Today she would shed her skin.
She did not expect the process to be easy - she expected to rake herself off in handfuls to discover what was truly beneath her polished, cool exterior. Her duty had always been to her country, and that had not changed. However, in the past, she had always been a cog in a far greater machine, subject to the push and pull of higher powers; now she swept the tide, though she was not so fool as to imagine she had all that much control over the way it would ebb and flow. (In fact, she was sure that she was more apt to possess its consequence.) A part of her was terrified. Another part felt nothing at all, even as she passed the threshold of the fortress and stepped into the hazy light of the courtyard. She would remain there for a time in solitary, silent consideration, still searching for the words that she had lost at Maxence’s funeral – she would have to find them quickly. Now she lingered in the realm of open hostility. The possibility of death had been imposed upon her as a child, but this sense of failure was a completely different stake; she had changed. She was changing again. And now she lingered on the precipice of something dark and vast, about to step onto a tightrope from which she could not return. (Sometimes she thought that she was far too young to take up the mantle of Sovereign, too uncertain, too cold, too, too, too-) Seraphina had not chosen the rank of Emissary, though she had not fought it, either. This crown was solely her volition, however, with a pinch of circumstance. Perhaps it was the first real choice that she had ever made in her life.
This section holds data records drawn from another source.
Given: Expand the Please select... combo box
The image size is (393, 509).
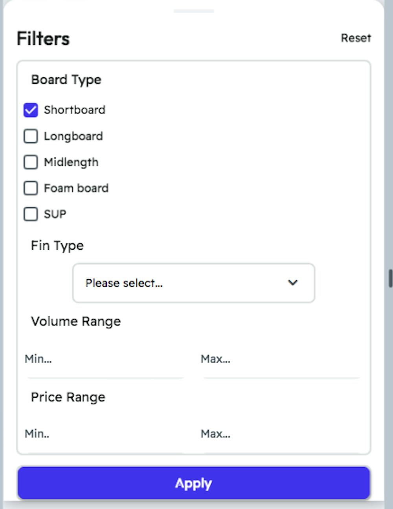Looking at the screenshot, I should pyautogui.click(x=193, y=283).
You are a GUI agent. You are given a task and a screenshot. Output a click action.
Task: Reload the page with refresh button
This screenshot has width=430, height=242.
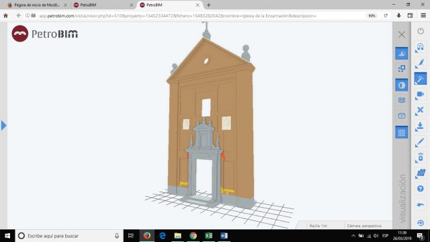[386, 15]
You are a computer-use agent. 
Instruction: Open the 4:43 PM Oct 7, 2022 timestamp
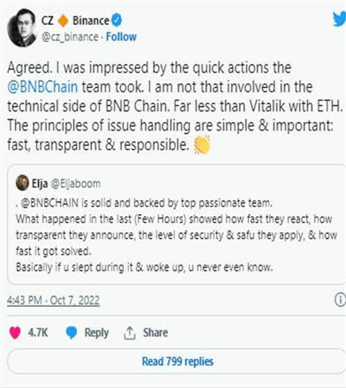(x=53, y=301)
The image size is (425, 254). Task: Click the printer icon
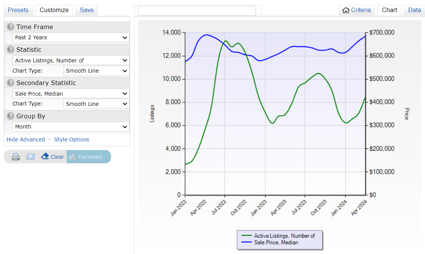tap(16, 157)
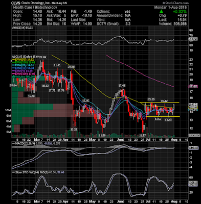The image size is (201, 204).
Task: Click the CLVS (Daily) price legend icon
Action: (x=13, y=57)
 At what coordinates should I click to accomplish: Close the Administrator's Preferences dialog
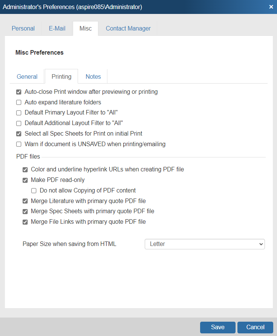[x=271, y=7]
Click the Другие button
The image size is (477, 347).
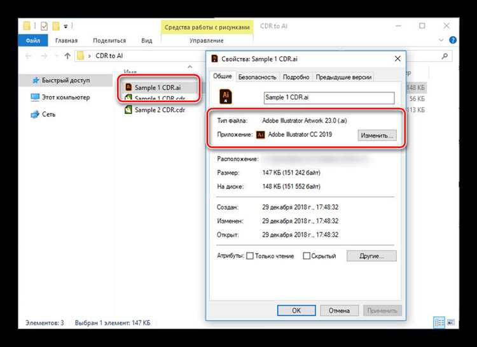(x=371, y=256)
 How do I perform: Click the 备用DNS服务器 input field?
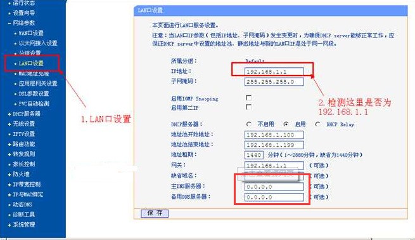click(x=274, y=197)
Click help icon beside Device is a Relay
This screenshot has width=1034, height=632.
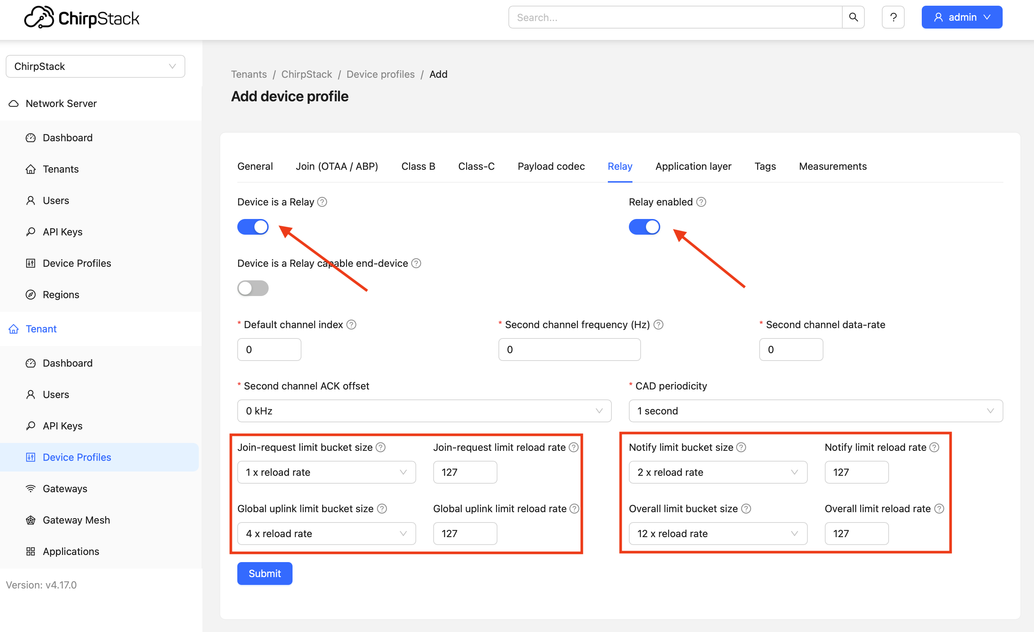(x=322, y=202)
And now she stands in the center of the courtyard, the first, piercing rays of day heat pricking sweat from her skin; she raises her head to look up at the sky, and, for a moment, she remembers that blinding light, that sun that kept her from seeing the light, that light which obscured -
She prays to Solis, and, for a moment, she thinks that she finds the words, even if they are only in her mind.
Then, gathering all of her certainty, she draws to the blowing horn in the middle of the courtyard and breathes into it; the haunting, howling melody echoes across the capitol, across the deserts, to the very edges of Solterra.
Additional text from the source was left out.